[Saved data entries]
━━━━
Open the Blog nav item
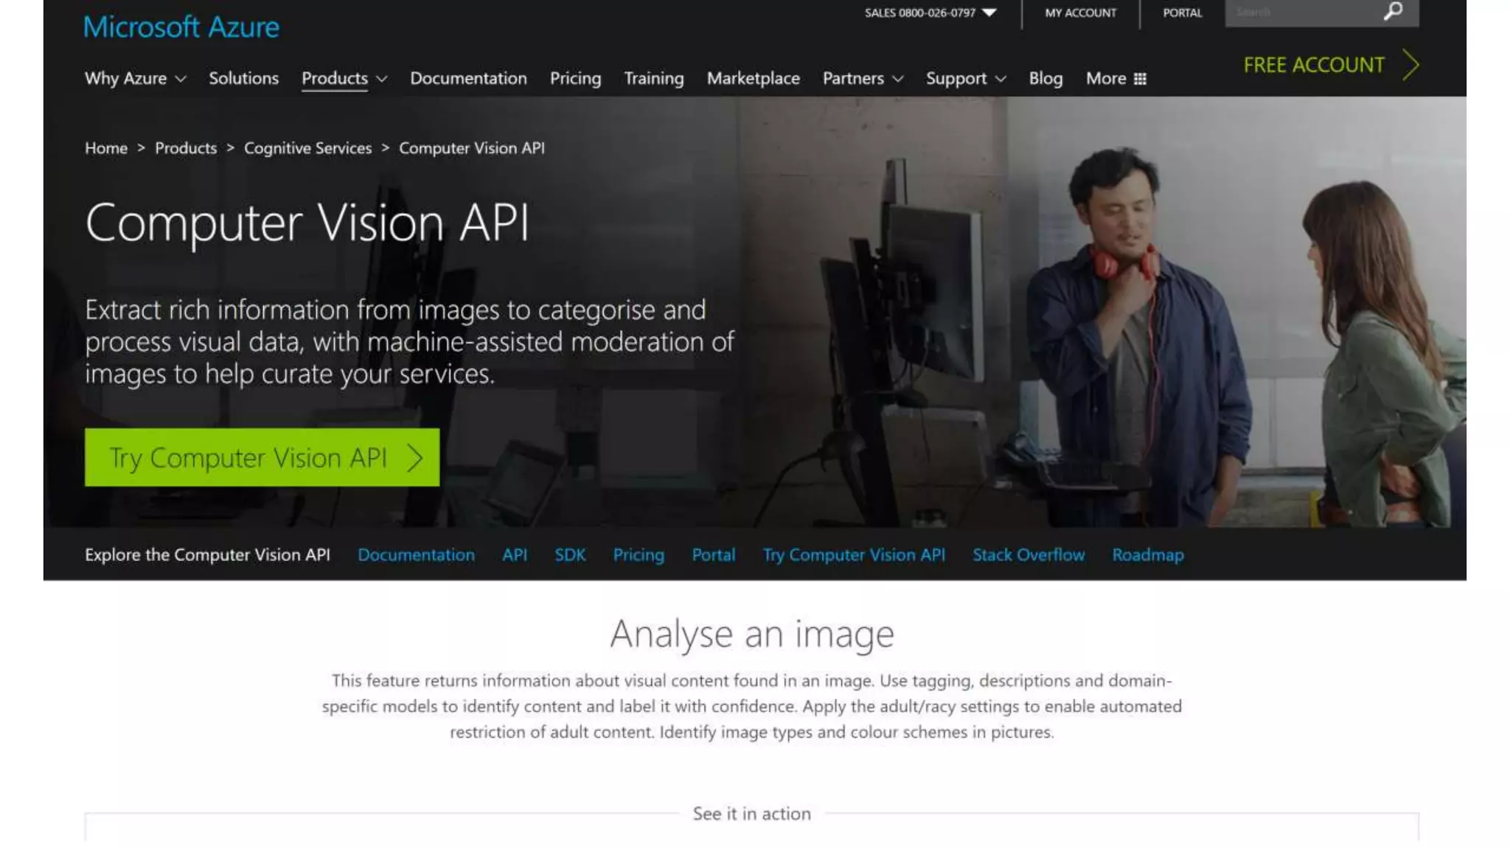Viewport: 1510px width, 849px height. click(x=1045, y=78)
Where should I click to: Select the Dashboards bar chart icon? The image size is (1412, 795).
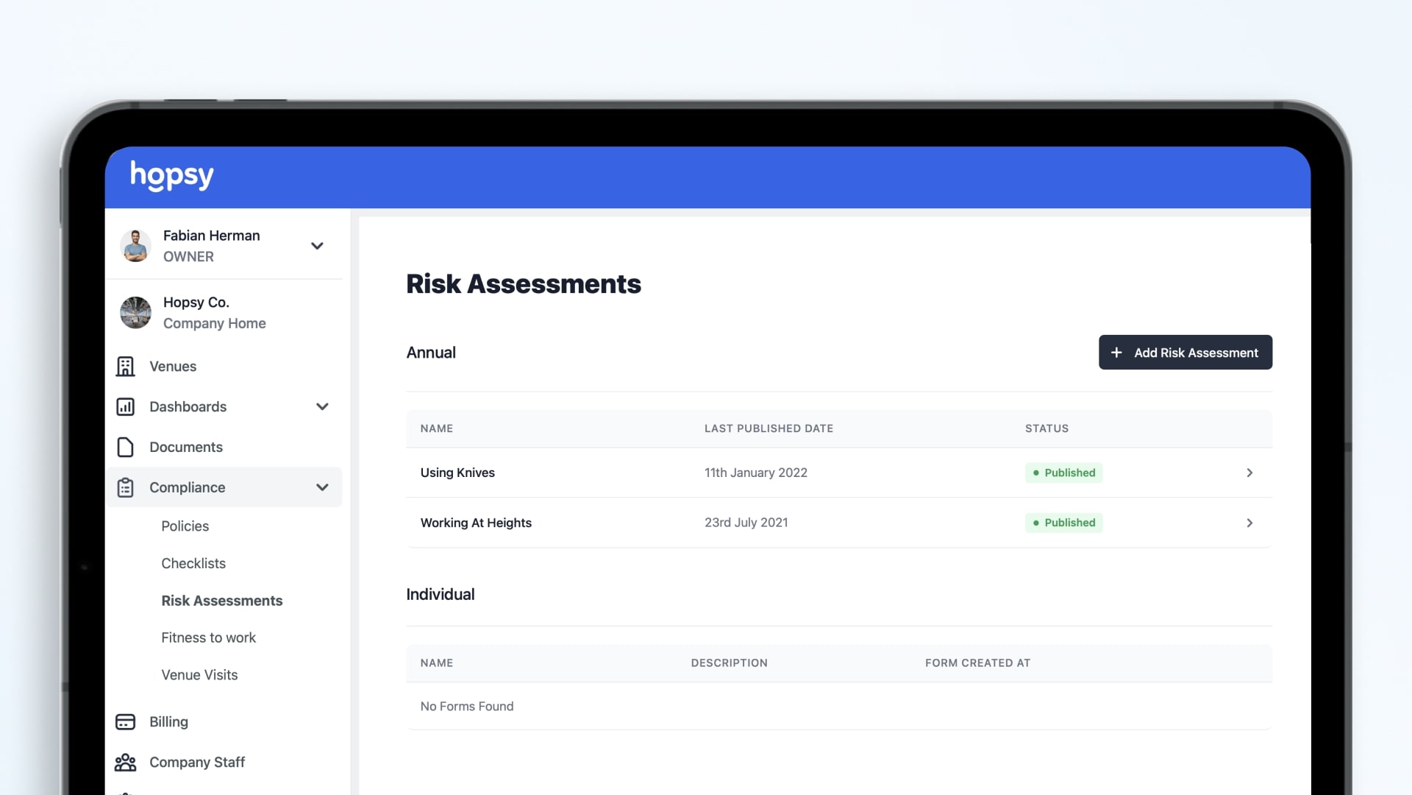(125, 406)
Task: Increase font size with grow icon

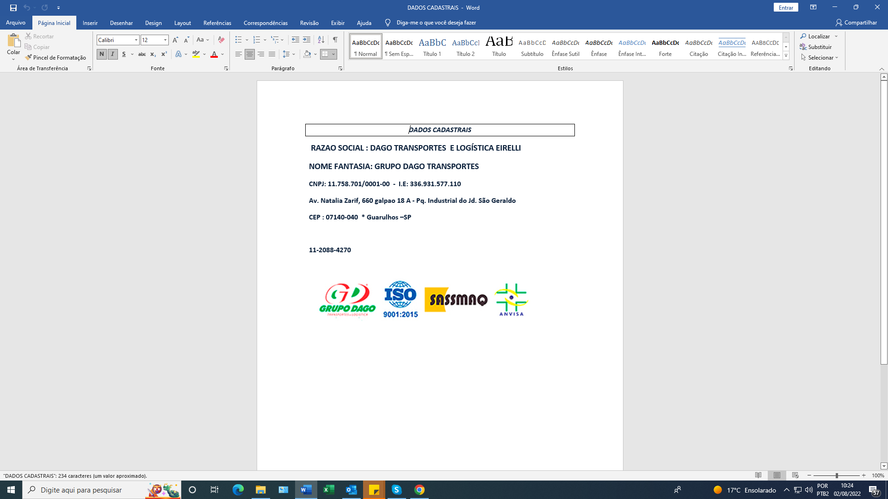Action: click(x=175, y=40)
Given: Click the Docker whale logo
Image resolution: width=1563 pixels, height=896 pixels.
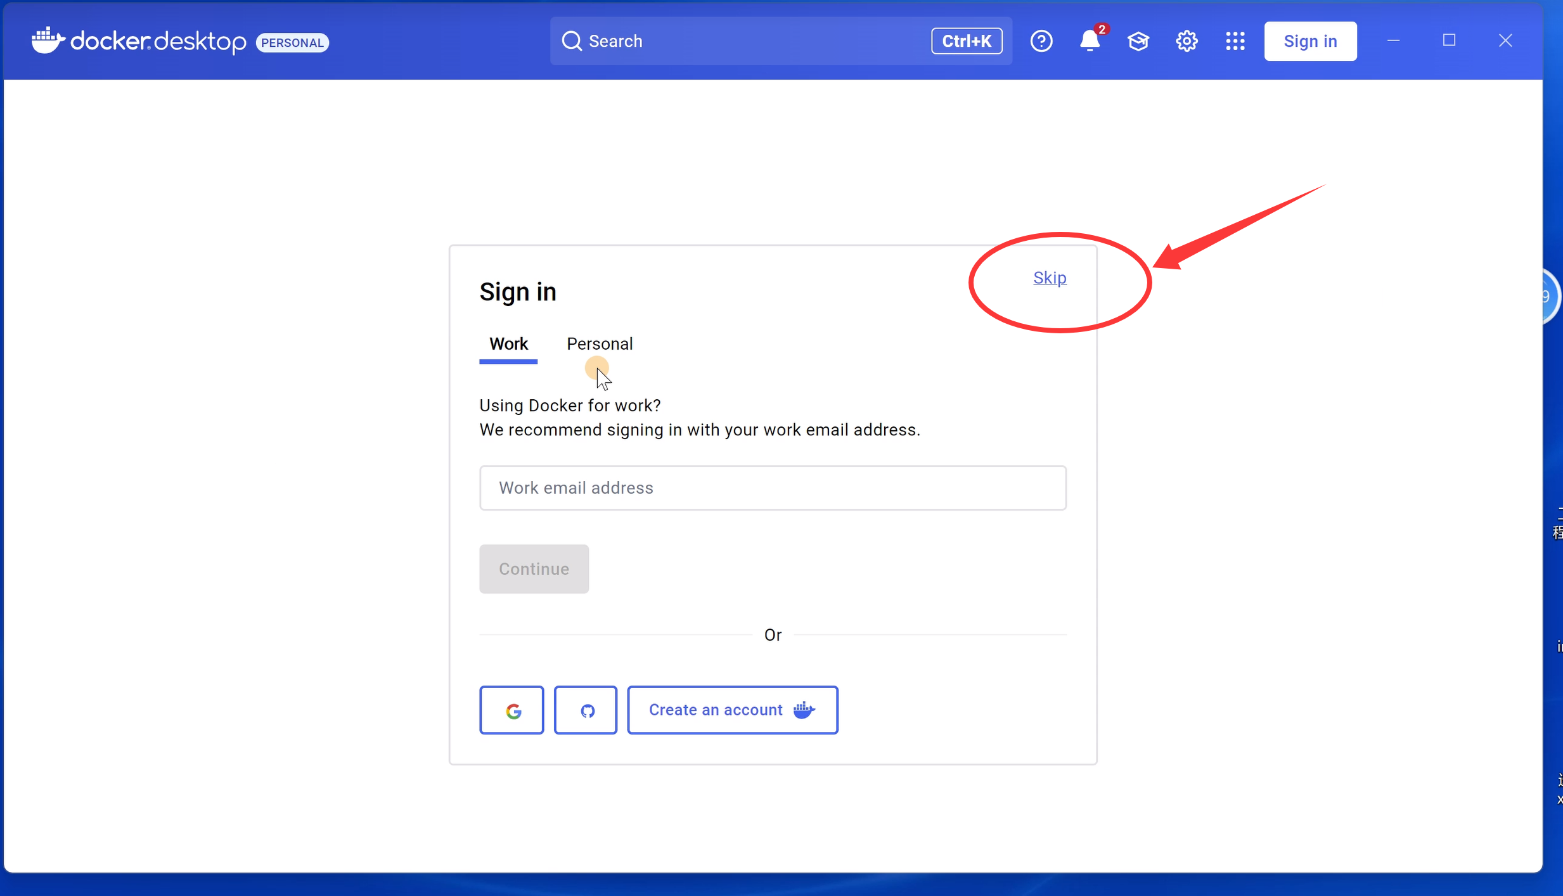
━━━━
[How to complete this task] Once you find the line with "Where should I", restate it and every later line of the data word for word, excluding the pictures.

[Task response]
Where should I click to: Select the Dashboards bar chart icon? The image size is (1412, 795).
(125, 406)
Task: Increase font size with grow icon

Action: click(x=175, y=40)
Given: Click the Docker whale logo
Image resolution: width=1563 pixels, height=896 pixels.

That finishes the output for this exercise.